セキネくんと赤岳西壁ショルダー左リッジを登ったのは2016年3月のこと。以来「次は右」と言い続けていつの間にか4年がたってしまいましたが、いよいよ宿題を片付けるときが来ました。

これは左リッジを登ったときに行者小屋から撮影した写真(2016/03/26撮影)。赤岳西壁の主要なルートを示していますが、山頂から落ちてくるすべてのリッジが下部で末端壁に寸断されており、そこが各ルートの取付きとなっていることがよくわかります。右リッジはこれらの中で最も歯応えがある一本です。

2020/02/28

■04:40 美濃戸口 ■05:40 美濃戸 ■07:50-08:45 行者小屋 ■09:30 文三郎尾根途中

前夜、小淵沢駅で落ち合って美濃戸口まで入り、私は八ヶ岳山荘の仮眠室泊、セキネくんは車中泊。4時に起床して山荘内で朝食をとり、準備ができたところでまだ暗い林道を歩き始めました。

今年は暖冬・寡雪の八ヶ岳ですが、二日前の夜にまとまった雪が降ったために行者小屋周辺は見事な冬景色となっていました。今日は金曜日とあって、小屋周辺に張られたテントも数えるほどしかなくとても静か。見上げる赤岳には、これから登るショルダー右リッジがくっきりと見えています。ここでトイレをすませ、装備を身に付けてから文三郎尾根を目指しました。行者小屋に着いたときには気温はマイナス17度と厳しい寒さでしたが、文三郎尾根を登るにつれて太陽の光がこちら側にも届くようになり、気温が上がってきました。無風快晴、絶好の登山日和です。

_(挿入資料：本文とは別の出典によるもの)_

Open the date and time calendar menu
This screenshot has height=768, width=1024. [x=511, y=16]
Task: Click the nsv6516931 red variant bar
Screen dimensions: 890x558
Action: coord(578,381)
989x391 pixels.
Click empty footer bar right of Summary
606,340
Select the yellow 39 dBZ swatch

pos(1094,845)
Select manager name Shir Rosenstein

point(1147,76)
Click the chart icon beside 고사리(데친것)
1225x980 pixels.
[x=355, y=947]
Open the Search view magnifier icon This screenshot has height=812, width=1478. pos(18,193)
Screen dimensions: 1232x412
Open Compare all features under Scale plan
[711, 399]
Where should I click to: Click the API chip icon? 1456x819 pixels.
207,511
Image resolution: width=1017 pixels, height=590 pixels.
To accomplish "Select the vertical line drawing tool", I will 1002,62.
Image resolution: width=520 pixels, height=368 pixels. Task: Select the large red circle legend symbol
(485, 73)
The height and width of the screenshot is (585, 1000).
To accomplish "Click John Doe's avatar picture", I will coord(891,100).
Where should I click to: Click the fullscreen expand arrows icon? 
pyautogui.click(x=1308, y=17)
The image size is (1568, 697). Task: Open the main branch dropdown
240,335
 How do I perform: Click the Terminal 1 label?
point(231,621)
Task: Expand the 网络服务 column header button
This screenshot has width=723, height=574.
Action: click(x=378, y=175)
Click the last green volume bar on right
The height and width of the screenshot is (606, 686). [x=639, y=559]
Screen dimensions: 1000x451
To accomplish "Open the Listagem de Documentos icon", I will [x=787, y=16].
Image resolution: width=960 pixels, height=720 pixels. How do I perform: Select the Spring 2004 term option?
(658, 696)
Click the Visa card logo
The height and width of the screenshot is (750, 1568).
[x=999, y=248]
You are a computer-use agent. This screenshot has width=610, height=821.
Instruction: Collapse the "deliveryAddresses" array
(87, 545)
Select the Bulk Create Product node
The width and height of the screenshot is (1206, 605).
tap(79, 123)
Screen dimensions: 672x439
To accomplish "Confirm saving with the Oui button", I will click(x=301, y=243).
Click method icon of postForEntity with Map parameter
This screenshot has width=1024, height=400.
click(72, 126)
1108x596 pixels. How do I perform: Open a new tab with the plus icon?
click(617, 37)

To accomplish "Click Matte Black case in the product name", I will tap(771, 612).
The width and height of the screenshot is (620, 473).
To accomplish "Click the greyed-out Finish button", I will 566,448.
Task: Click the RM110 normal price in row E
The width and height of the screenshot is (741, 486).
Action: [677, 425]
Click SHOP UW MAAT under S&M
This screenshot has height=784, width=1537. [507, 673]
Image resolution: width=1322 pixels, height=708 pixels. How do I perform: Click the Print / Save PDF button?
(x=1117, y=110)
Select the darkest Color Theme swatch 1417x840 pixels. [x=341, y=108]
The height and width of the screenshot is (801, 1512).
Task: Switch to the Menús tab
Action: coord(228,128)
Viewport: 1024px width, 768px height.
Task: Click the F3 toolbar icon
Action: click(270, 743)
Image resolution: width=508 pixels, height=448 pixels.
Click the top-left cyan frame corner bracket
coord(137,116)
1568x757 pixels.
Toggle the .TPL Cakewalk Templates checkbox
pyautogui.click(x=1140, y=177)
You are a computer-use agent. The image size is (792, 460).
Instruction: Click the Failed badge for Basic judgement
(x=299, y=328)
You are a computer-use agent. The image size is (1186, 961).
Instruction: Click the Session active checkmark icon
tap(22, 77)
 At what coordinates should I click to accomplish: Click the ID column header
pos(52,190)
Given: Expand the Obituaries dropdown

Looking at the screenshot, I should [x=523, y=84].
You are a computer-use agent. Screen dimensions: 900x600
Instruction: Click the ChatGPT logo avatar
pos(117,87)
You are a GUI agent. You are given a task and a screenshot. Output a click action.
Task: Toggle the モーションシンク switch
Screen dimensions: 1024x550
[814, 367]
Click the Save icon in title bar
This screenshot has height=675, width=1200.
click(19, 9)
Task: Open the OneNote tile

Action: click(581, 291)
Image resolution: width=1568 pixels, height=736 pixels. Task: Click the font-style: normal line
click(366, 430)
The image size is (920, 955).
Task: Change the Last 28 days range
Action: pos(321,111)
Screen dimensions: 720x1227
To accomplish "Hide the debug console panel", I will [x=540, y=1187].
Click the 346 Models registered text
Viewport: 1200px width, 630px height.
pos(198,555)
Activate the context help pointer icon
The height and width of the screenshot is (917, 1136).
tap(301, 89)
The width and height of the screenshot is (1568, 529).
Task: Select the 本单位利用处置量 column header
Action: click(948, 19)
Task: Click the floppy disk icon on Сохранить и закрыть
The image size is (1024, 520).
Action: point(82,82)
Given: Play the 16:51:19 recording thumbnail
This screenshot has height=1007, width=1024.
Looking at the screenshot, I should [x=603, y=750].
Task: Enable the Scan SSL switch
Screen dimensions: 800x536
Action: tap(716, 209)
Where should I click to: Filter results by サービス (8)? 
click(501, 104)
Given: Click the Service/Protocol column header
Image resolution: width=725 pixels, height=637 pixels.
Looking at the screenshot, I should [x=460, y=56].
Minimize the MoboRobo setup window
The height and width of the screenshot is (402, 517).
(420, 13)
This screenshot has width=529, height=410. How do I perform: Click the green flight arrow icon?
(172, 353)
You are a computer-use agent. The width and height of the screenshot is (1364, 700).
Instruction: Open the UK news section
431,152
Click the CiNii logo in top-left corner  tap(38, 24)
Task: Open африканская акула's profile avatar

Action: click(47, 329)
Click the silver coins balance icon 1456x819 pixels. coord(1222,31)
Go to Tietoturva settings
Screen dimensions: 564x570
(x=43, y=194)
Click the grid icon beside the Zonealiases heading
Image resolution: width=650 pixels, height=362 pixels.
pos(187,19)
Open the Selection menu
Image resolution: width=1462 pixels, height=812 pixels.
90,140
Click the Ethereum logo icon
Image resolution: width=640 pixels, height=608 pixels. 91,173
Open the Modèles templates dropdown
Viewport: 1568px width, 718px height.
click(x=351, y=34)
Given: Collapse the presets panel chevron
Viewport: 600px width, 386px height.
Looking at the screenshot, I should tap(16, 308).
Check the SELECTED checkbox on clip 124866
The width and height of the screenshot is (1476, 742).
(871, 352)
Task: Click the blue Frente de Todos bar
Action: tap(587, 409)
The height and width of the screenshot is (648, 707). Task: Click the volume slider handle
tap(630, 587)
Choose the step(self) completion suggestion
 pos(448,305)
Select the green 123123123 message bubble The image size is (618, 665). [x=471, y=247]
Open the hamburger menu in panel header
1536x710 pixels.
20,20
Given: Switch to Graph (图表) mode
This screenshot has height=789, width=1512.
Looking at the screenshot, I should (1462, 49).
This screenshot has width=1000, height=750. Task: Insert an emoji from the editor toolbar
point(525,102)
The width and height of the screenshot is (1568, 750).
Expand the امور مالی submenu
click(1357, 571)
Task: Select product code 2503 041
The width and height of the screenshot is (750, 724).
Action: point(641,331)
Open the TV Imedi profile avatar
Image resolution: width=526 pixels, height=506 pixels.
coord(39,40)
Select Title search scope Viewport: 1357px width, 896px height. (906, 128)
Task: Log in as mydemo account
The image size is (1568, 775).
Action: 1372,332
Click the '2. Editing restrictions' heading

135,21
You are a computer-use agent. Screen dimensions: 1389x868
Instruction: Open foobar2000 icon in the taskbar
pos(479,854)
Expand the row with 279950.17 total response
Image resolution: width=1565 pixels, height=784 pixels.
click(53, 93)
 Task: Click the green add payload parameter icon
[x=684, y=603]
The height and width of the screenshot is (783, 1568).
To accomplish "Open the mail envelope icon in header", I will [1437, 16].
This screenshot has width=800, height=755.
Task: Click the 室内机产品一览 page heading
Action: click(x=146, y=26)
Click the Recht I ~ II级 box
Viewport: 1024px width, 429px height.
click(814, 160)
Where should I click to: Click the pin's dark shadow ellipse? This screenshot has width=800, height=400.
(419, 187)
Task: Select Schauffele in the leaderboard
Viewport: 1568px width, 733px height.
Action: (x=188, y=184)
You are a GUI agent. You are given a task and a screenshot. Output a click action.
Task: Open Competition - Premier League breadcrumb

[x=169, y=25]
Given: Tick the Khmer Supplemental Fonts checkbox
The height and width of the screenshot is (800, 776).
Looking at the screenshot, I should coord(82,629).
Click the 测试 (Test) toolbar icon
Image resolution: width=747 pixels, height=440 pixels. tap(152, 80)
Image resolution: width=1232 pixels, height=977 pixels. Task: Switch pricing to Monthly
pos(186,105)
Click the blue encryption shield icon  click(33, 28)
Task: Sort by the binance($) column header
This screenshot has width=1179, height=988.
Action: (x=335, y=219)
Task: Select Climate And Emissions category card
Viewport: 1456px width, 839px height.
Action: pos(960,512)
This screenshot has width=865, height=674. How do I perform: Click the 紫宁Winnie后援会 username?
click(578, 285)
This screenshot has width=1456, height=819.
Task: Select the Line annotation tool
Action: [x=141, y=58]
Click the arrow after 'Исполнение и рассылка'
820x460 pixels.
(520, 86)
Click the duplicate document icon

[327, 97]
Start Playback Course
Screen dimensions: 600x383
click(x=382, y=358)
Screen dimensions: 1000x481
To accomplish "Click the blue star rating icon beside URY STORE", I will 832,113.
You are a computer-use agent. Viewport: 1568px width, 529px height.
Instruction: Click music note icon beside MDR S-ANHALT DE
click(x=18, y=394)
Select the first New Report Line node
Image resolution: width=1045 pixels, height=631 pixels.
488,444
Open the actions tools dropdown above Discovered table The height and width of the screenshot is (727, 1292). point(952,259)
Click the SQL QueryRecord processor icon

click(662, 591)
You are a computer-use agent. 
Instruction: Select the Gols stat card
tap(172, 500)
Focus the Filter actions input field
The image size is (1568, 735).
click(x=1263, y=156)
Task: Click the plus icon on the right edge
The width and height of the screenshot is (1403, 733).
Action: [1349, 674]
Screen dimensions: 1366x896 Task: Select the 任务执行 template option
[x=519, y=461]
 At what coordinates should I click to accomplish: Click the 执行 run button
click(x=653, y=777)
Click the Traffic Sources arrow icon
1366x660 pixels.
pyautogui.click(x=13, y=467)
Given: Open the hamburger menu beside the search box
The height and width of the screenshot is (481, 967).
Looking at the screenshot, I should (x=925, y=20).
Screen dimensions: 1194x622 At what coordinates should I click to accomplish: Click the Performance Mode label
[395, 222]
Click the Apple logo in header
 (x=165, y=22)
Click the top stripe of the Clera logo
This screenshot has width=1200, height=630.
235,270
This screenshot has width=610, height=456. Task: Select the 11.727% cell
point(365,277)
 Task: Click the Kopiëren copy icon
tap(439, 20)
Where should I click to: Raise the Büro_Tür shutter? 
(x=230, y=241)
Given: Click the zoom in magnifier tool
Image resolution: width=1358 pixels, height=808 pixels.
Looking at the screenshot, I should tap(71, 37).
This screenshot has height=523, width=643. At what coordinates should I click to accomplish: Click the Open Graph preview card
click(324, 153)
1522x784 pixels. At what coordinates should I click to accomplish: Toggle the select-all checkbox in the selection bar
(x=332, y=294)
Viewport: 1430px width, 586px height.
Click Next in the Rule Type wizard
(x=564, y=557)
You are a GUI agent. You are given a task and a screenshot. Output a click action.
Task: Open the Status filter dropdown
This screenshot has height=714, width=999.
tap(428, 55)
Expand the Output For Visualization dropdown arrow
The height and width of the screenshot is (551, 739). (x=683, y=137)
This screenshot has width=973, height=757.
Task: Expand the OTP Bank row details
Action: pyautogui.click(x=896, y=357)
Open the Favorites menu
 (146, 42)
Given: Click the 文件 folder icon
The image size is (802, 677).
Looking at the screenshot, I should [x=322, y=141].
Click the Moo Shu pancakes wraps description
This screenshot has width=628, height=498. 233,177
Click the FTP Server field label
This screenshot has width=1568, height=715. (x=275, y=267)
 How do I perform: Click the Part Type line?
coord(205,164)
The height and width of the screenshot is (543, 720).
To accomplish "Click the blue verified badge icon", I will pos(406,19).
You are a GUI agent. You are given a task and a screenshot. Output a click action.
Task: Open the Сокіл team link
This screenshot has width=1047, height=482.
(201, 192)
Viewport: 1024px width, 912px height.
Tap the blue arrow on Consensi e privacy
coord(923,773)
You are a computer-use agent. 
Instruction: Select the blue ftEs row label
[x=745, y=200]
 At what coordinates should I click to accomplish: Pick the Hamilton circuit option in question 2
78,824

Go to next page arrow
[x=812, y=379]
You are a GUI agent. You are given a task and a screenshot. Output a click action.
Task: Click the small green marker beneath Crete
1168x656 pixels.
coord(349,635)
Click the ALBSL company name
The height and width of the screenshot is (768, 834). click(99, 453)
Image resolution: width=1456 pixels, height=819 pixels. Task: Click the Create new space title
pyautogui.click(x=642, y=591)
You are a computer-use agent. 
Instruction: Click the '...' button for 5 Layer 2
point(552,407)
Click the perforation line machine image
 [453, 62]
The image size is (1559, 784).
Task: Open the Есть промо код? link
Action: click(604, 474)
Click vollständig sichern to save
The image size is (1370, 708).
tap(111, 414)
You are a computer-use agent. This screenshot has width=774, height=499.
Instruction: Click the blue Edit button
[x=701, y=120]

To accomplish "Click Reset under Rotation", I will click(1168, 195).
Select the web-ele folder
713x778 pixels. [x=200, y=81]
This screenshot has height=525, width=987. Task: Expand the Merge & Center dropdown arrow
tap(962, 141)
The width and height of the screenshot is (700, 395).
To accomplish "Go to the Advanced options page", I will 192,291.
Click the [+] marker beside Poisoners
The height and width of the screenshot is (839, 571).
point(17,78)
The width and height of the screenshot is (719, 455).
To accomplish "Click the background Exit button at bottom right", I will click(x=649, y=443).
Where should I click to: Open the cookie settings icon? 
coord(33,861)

ショルダー右リッジの核心部は下部岩壁の1ピッチ目とされており、『日本登山体系』にもこのルートは下部岩壁をいかに抜けるかにかかっていると書かれている通りですが、右リッジを登るためにはその1ピッチ目となる登路を見つけ出すことと、そこへどこからどう近づくかという二つの問題を解かなければなりません。

登路の選択については、『日本登山体系』では

  1. 左リッジ(第三リッジ)近くから取り付いて右上へトラバースし末端壁の上へ出る
  2. 右リッジ(第一リッジ)と第二リッジとの間の小ルンゼが落ちる凹状の部分から抜ける
  3. 赤岳沢左ルンゼへ入り第一の悪い滝の左手の壁へ取り付く

の三つが示されていますが、ネット上の記録を見ると左右二種類のルートが採られているものの『日本登山体系』の記述とは合致しません。今回我々が採用したのは現在登られている二つのルートのうちの左側で、それは「左の小リッジとの間の小ルンゼが落ちる凹状の部分」の右壁の中にある狭い凹角でした。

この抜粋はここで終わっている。